Allowing private participation in the oil industry is a titanic shift for a nation where generations of schoolchildren were taught to take civic pride in Pemex and where speeches and ceremonies mark the anniversary when fields were seized from U.S. and British companies, Gurria said.
When Cardenas ousted the Mexican branches of Royal Dutch Shell Plc and other companies more than 70 years ago, Mexicans lined up to donate jewelry and livestock to the government to help pay for the expropriation. Energy was such a sensitive issue it was largely left out of the 1994 North American Free Trade Agreement signed by Mexico, the U.S. and Canada.
“We grew up assuming, just as a matter of fact, that oil and electricity and gas were state-owned, and that was the way it was, period,” said Gurria, who worked at a Pemex refinery as a teenager and served on the company’s board in the 1990s.
Significant Accomplishment
Just changing the law to allow private investment was a significant accomplishment for Pena Nieto, according to Gurria. The president needed to rally two thirds of each house of congress over opposition that spawned public protests.
Pena Nieto pushed the legislation through in 2013, amending the constitution to permit private and foreign companies to explore on their own for the first time since 1938 or partner with Pemex on oil production.
Changing the rules to allow private investment “would be my signature issue,” he said during a November 2011 interview at Bloomberg’s headquarters in New York, when he was running for president.

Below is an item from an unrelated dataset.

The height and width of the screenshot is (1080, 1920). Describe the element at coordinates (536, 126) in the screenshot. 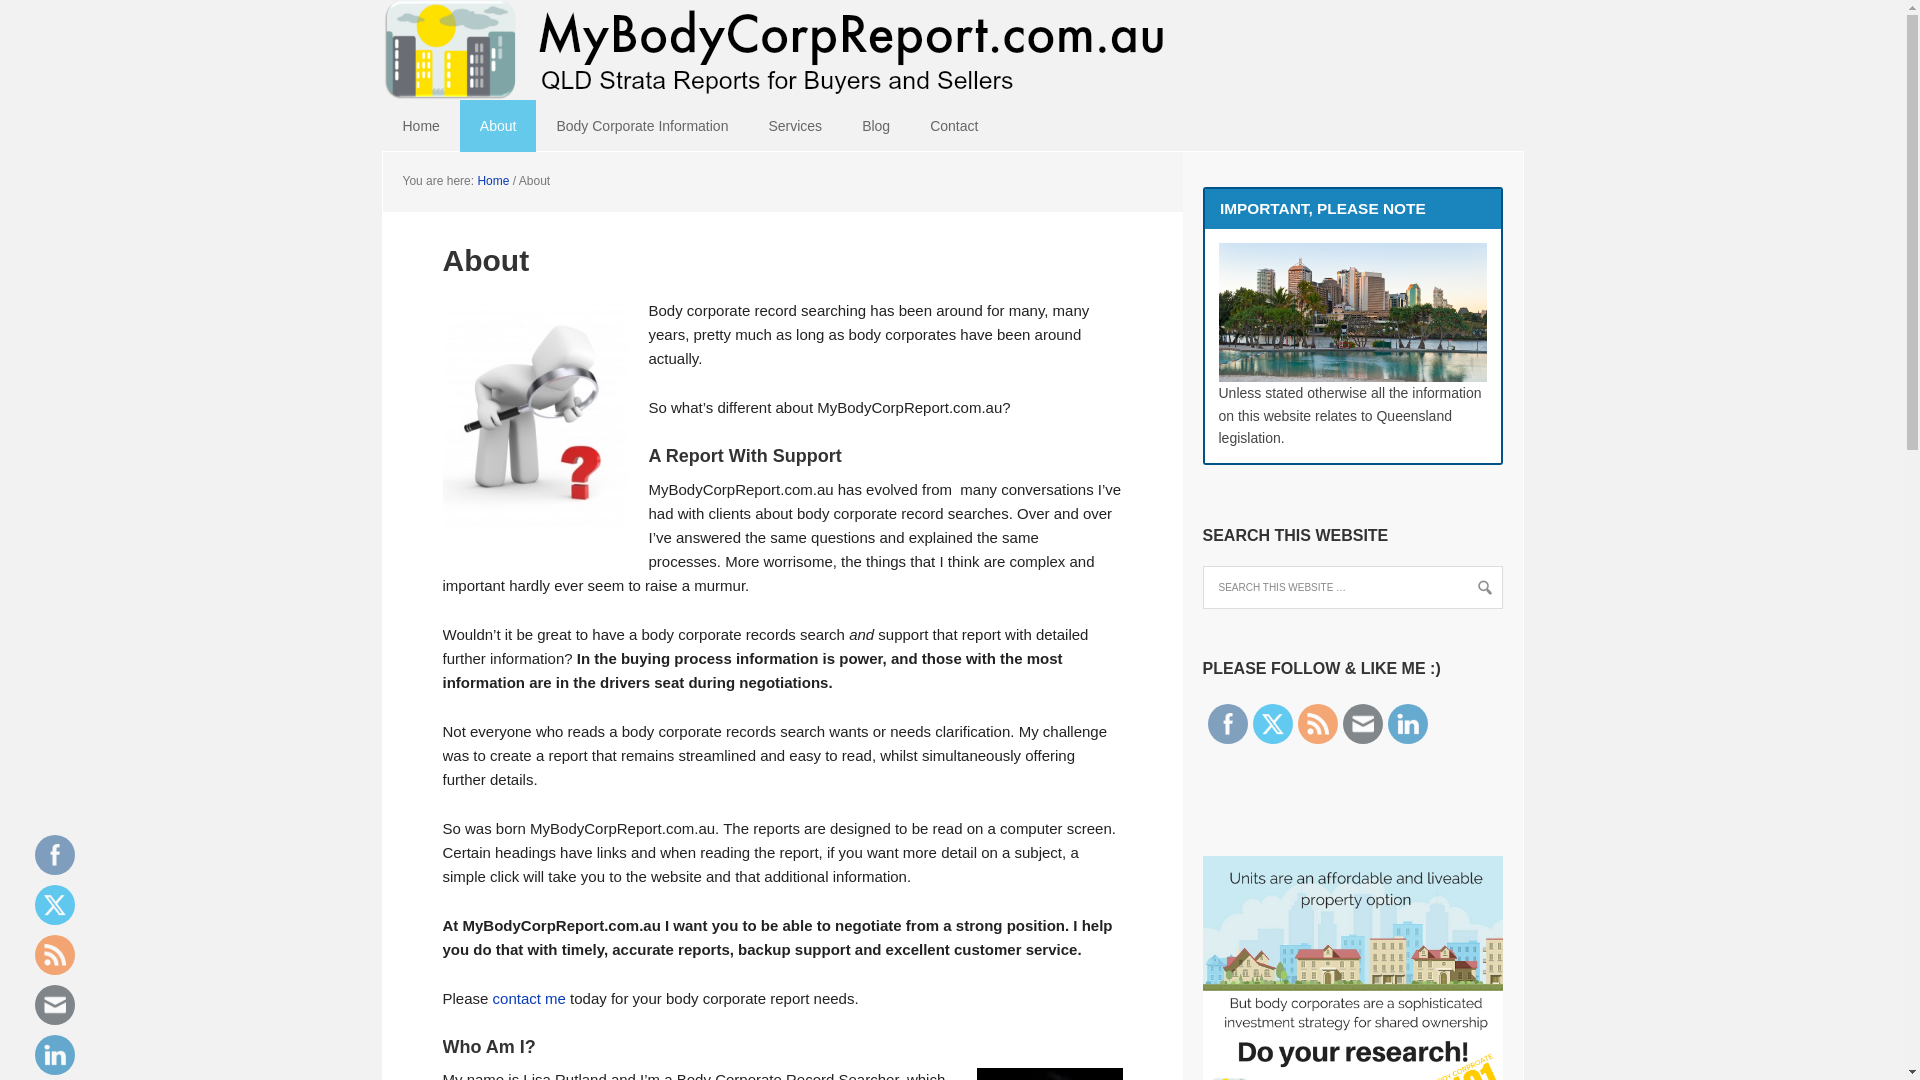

While the government says the changes will help boost output and tax revenue that accounts for about a third of federal spending, the administration also passed a package of tax increases to reduce dependence on oil. The Mexican mix of crude has tumbled almost 46 percent in the last year to close Friday at $51.37 a barrel.
Cut Spending
Pena Nieto was forced to cut spending in January after Pemex production fell for a 10th consecutive year and global oil prices slumped. The government projects output will fall again this year. The decline has reduced Mexico to the world’s 10th largest producer of petroleum and other liquids, down from fifth in 2004, when it trailed only Saudi Arabia, Russia, the U.S. and Iran.
In opening its energy industry to private investment, Mexico is playing catch-up with other developing countries, including Brazil, which enacted a law in the 1990s ending its oil monopoly. Petroleo Brasileiro SA sold $70 billion in a 2010 stock offering, the world’s largest. Pemex has no immediate plans to sell shares, the company has said.
Temper Expectations
Mexico’s government in recent days has moved to temper expectations for this week’s auction as some potential bidders, including Glencore Plc and Ecopetrol SA, decided not to participate, without providing a reason. Energy Minister Pedro Joaquin Coldwell said the government will consider it a success if 30 percent to 50 percent of the blocks are awarded, in line with the average for similar auctions around the world.
Some companies may wait to bid in later rounds on more lucrative deep-water fields, which would be “the acid test,” said Duncan Wood, director of the Mexico Institute at the Woodrow Wilson International Center for Scholars in Washington.
This week’s event still will probably be a political success for Pena Nieto, even after the rout in crude prices, said Alexis Milo, the chief Mexico economist at Deutsche Bank AG in Mexico City.
“At current oil prices, these shallow-water fields are attractive,” he said. “The auctions will be positive for the Pena Nieto administration because they’ll show in an emblematic way that the energy reform is moving forward.”